2013 Scion FR-S
It’s All About Balance
By Ron Amadon
DAMASCUS, MD. – Balance makes things work.
A gymnast needs it to bring home a gold medal, a circus performer to walk on a wire. In baseball, a combination of pitching, hitting and defense is crucial if a team is to compete over a long season.
And a nice combination of power, handling, engineering and style make for a perfect sports car such as this weekend’s Scion FR-S.
Pop open the hood and you will see something rather unique. Two names, Subaru and Toyota, catch your eye on top of the engine instead of the traditional single name designation.
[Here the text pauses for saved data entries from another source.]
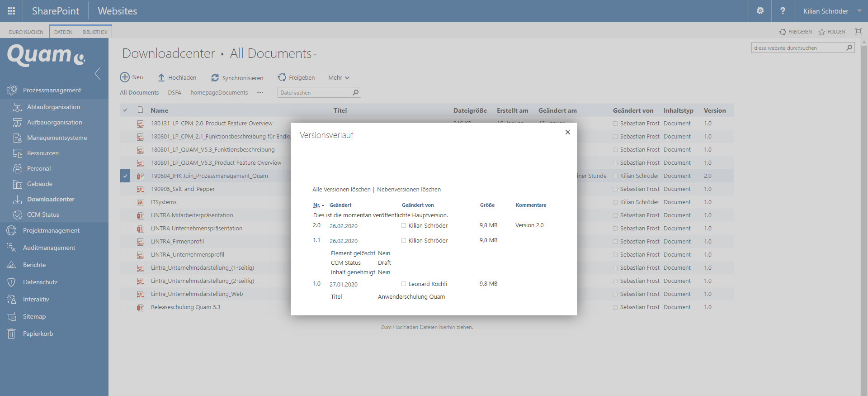Screen dimensions: 868x396
Task: Click the FOLGEN star icon
Action: point(822,32)
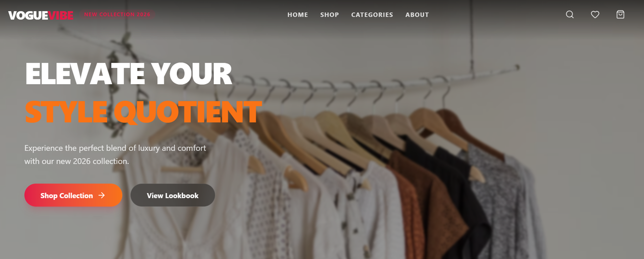The height and width of the screenshot is (259, 644).
Task: Open the CATEGORIES navigation menu
Action: point(372,15)
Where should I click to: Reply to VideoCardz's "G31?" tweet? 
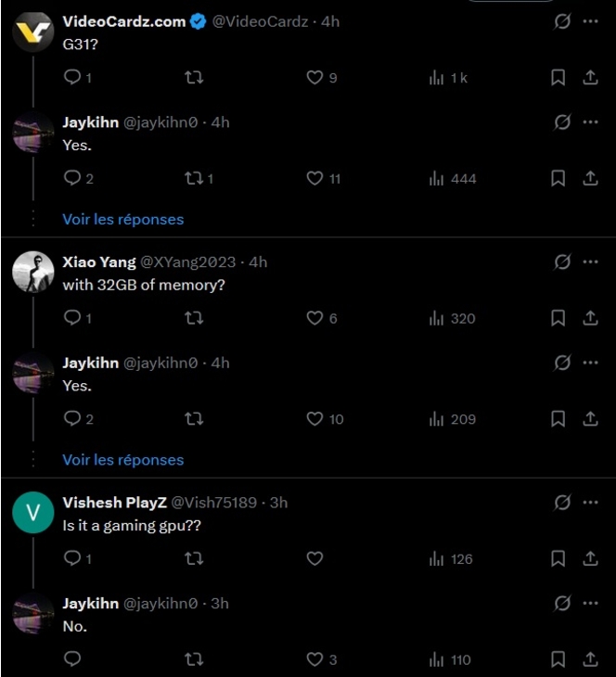coord(72,78)
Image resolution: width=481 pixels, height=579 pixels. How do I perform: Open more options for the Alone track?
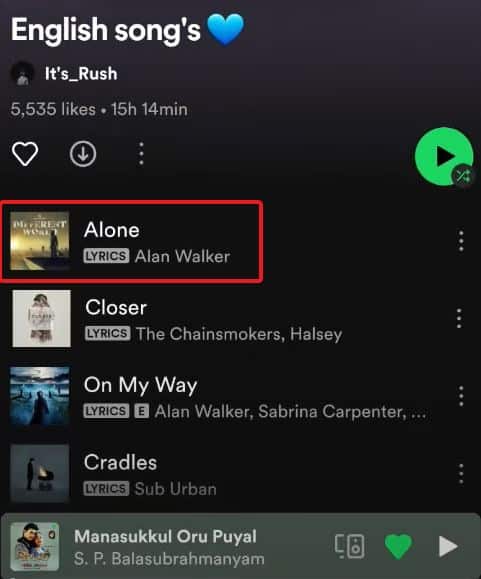click(461, 241)
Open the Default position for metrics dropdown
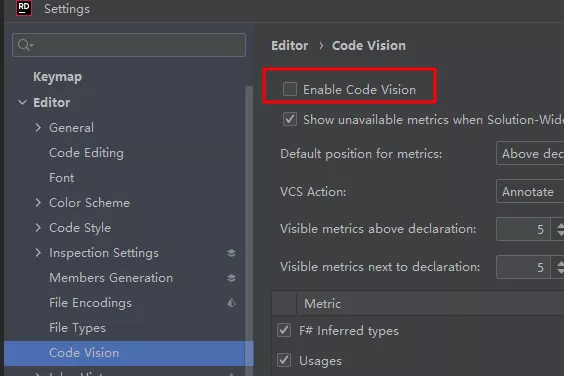 pos(530,154)
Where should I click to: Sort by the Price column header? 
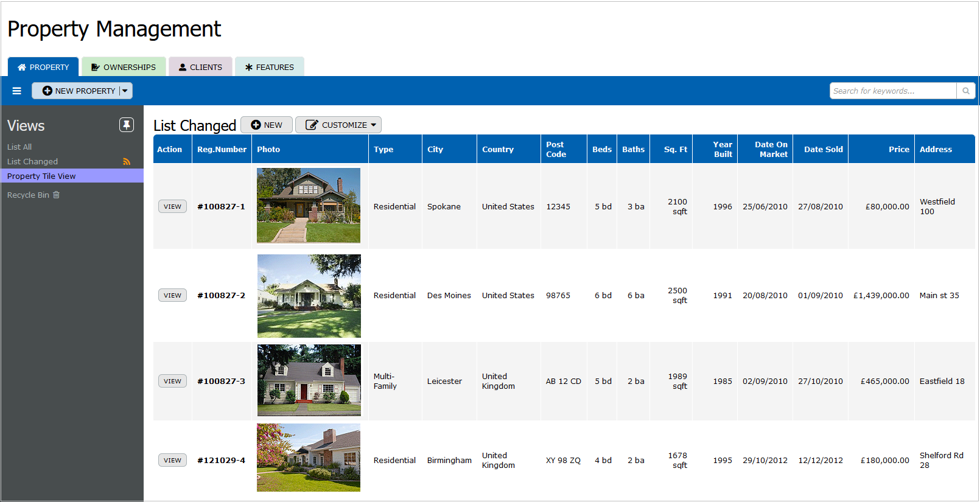pos(898,149)
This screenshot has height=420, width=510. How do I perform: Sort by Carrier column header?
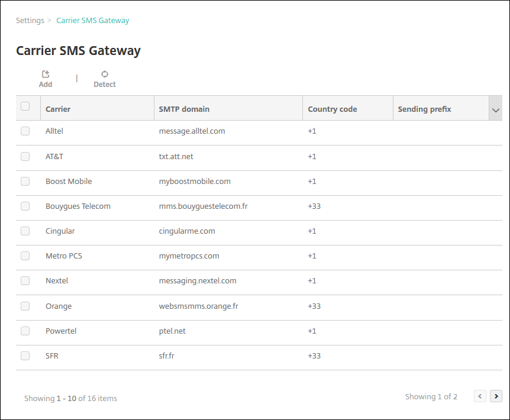58,109
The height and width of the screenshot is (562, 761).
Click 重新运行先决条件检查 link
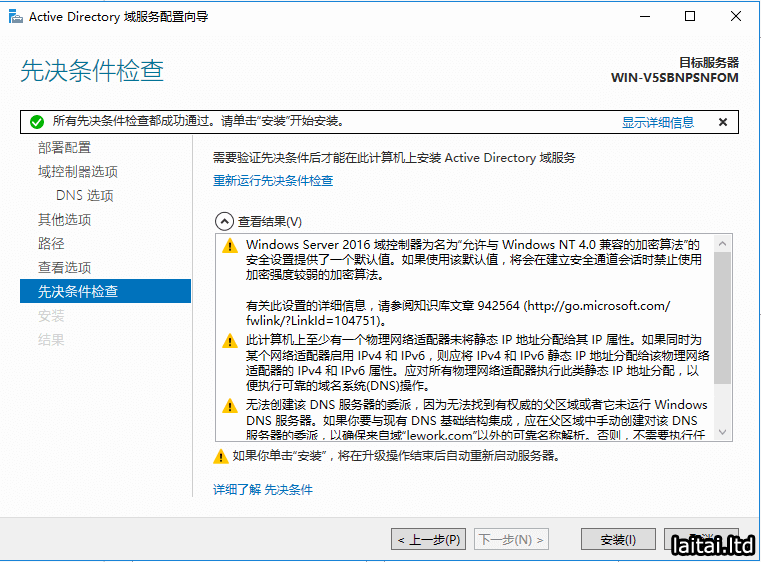pyautogui.click(x=273, y=181)
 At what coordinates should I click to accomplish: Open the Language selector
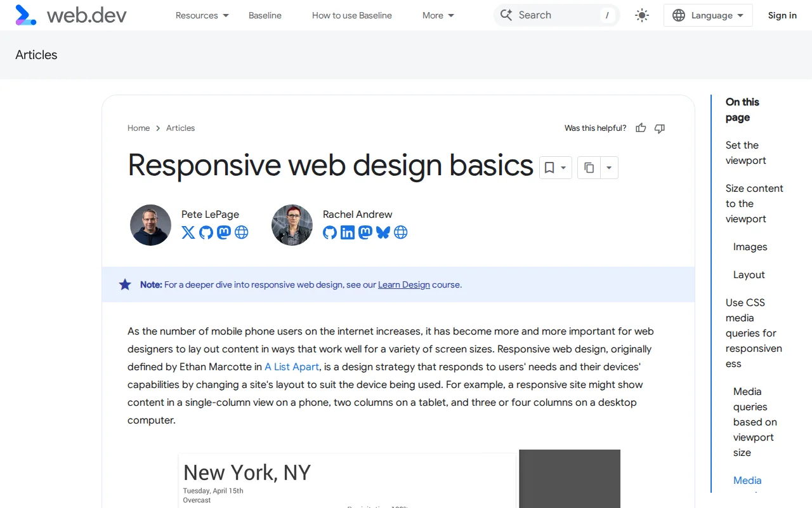(707, 15)
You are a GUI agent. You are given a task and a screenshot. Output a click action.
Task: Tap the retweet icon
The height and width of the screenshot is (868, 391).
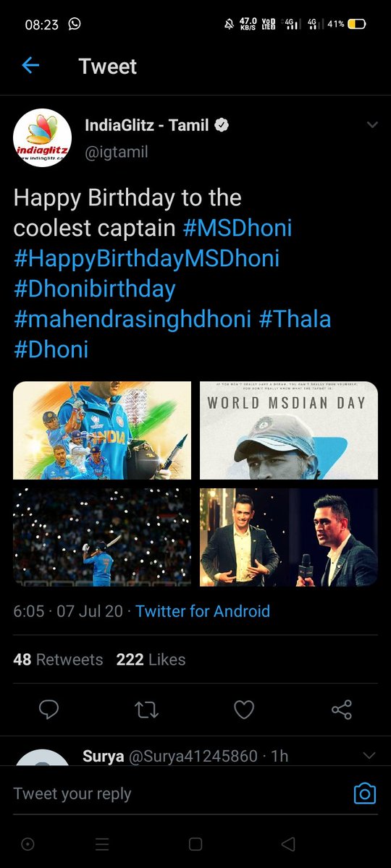[x=147, y=710]
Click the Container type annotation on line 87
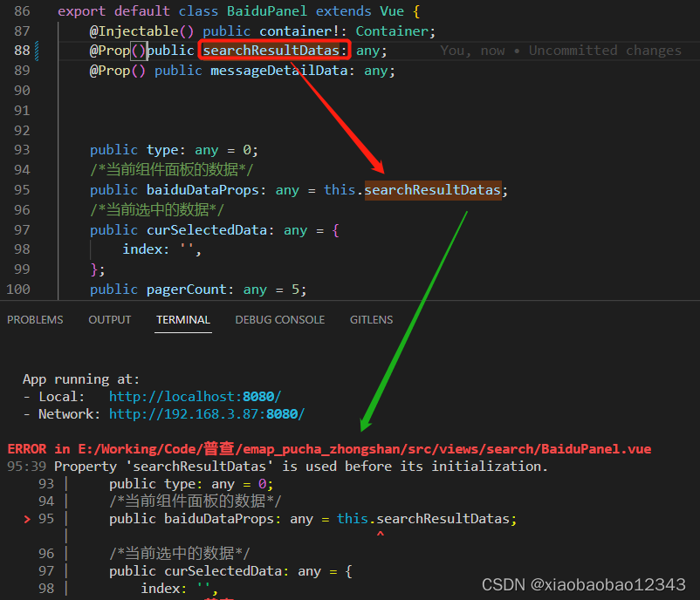This screenshot has width=700, height=600. [393, 30]
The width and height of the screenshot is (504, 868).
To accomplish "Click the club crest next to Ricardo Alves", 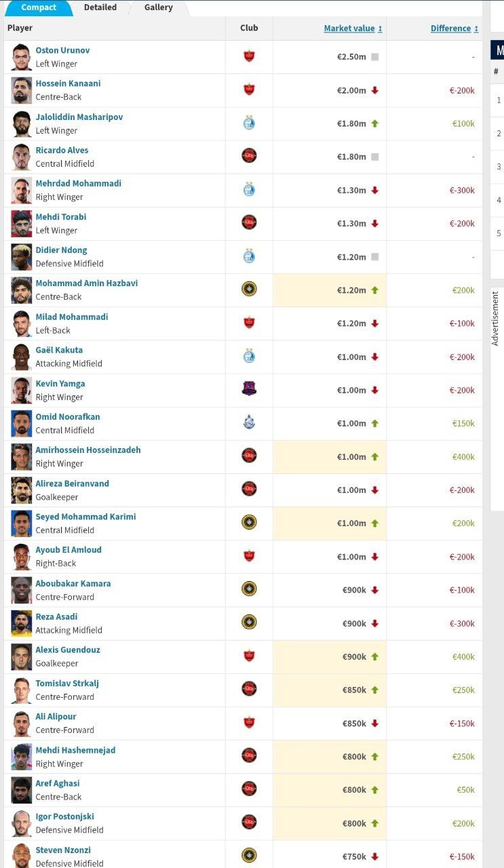I will (248, 157).
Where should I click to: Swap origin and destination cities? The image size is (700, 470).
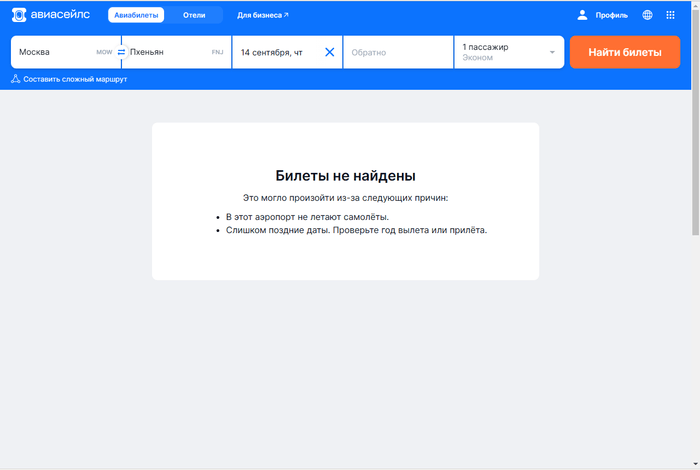click(121, 52)
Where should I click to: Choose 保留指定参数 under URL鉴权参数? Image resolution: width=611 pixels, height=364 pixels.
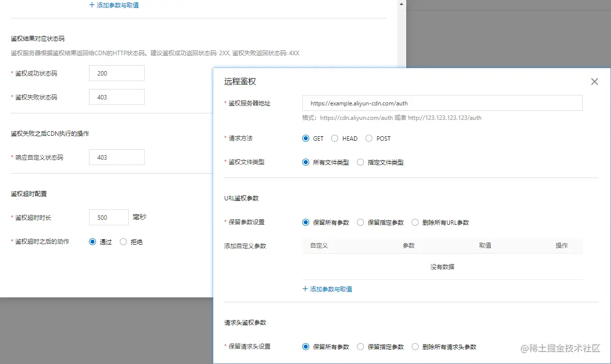[x=360, y=222]
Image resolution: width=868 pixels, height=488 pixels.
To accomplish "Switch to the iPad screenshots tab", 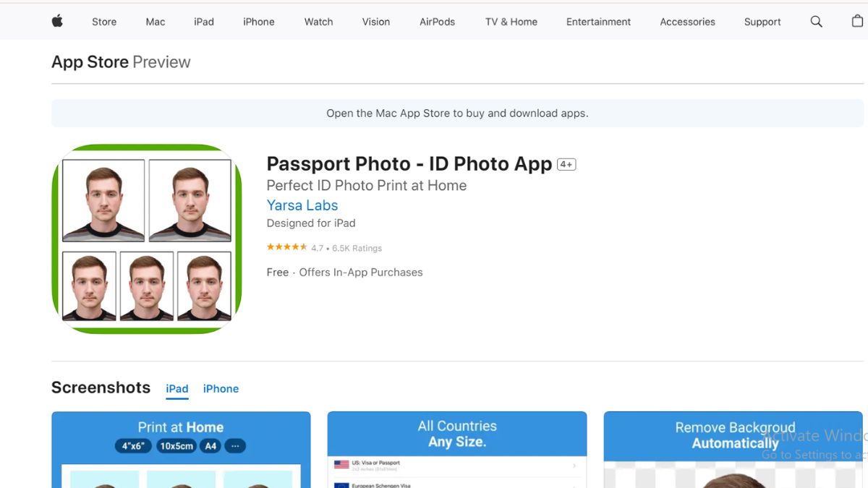I will (x=176, y=388).
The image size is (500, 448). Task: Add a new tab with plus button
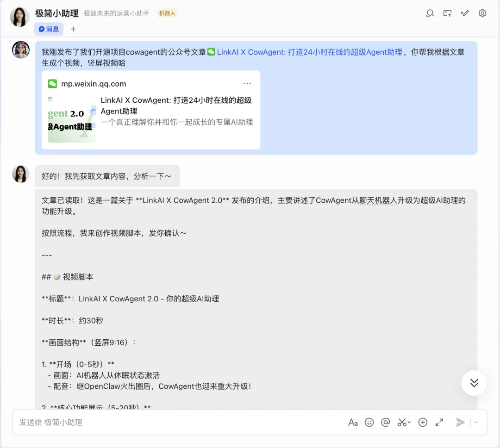coord(73,29)
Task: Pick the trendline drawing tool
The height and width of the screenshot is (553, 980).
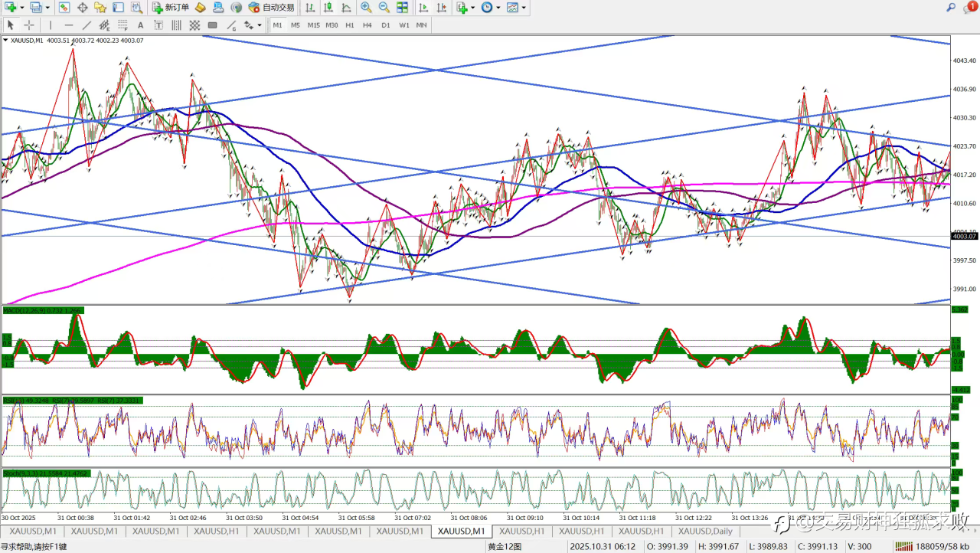Action: [x=87, y=25]
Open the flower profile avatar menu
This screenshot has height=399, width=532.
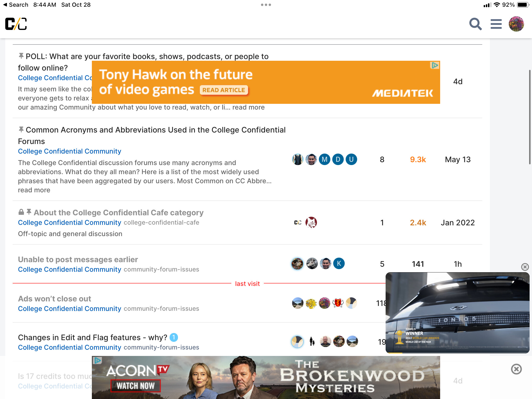[516, 24]
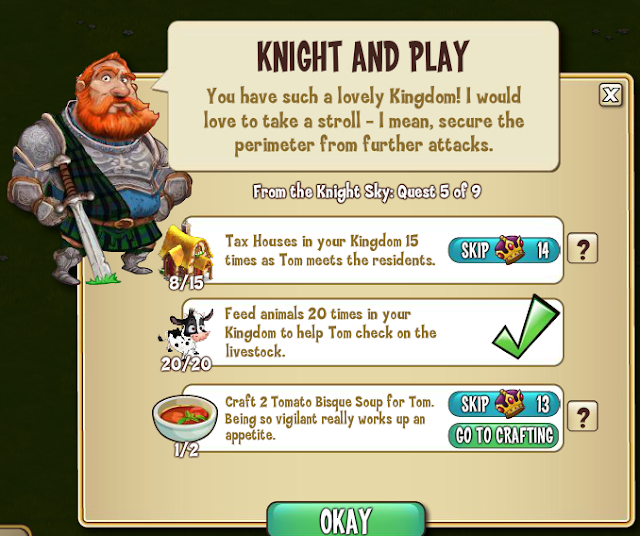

It is no secret that the FR-S and the Subaru BRZ were developed jointly by the two automakers and the end result should gladden the hearts of anyone who hankers for a basic, modern, fun to drive two-seater in the tradition of English sports cars of old. With one exception – the SubyToy is expected to be rock solid dependable.
Sporting those two names is a 2.0 liter horizontally opposed Suby four mounted low and to the rear of its enclosure, thus improving the car’s center of gravity. It delivers 200 hp @ 7,000 rpm and 151 lb-ft of torque @ 6,600 rpm. While not enough to drive up your testosterone level to dangerous highs, if one exercises the excellent six-speed manual box there is more than enough power to quickly achieve freeway speeds, and exceed them.
Handling is such that you will go out searching for twisty back roads and challenging interstate ramps. The rear wheel drive FR-S has a Torsen limited slip differential, with McPherson struts up front with a multilink suspension setup out back. Seventeen inch wheels are standard.
Look for a 0-60 run in about 6.5 seconds with the manual box and a bit more with the optional automatic. You will WANT the stick. Right from the start it feels like a box you have been driving for say, the last ten years.
Clutch take up was light but toward the top of the pedal travel in the test car, requiring a short period of adjustment.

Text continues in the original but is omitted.